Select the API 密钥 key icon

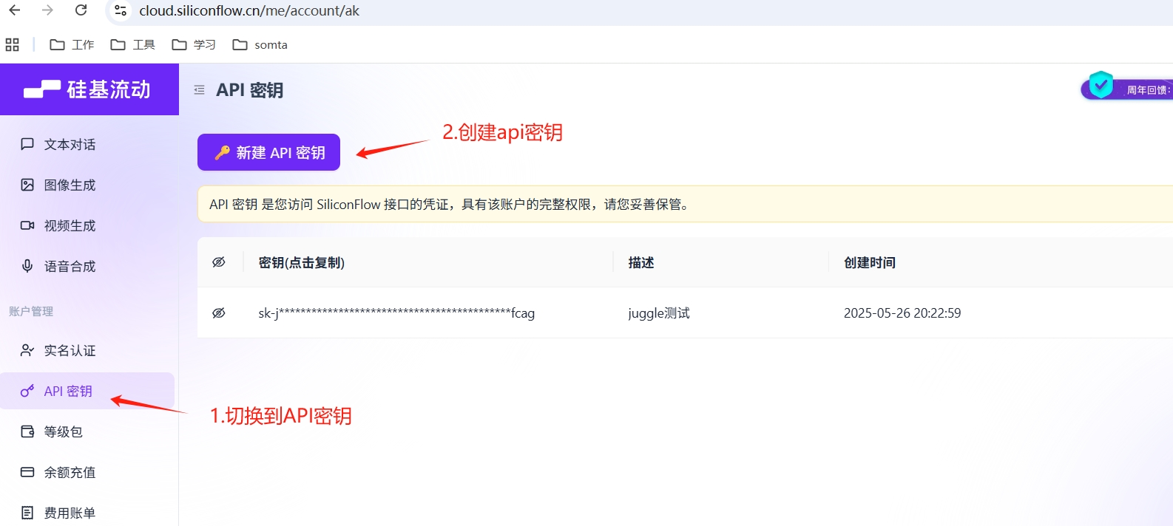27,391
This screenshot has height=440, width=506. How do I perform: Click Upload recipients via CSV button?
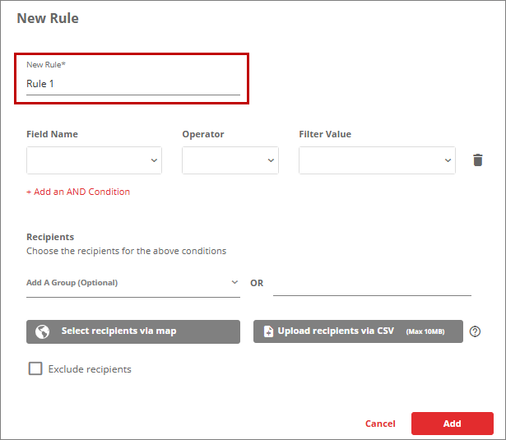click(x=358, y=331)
------------------------
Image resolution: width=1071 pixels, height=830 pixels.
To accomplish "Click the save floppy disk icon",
------------------------
_Exercise brief_. Give back the records above exactly, limited to the lines between the one holding "Image resolution: width=1071" and the one holding "the save floppy", inclusive.

_Answer to this exercise_.
Image resolution: width=1071 pixels, height=830 pixels.
To accomplish "Click the save floppy disk icon",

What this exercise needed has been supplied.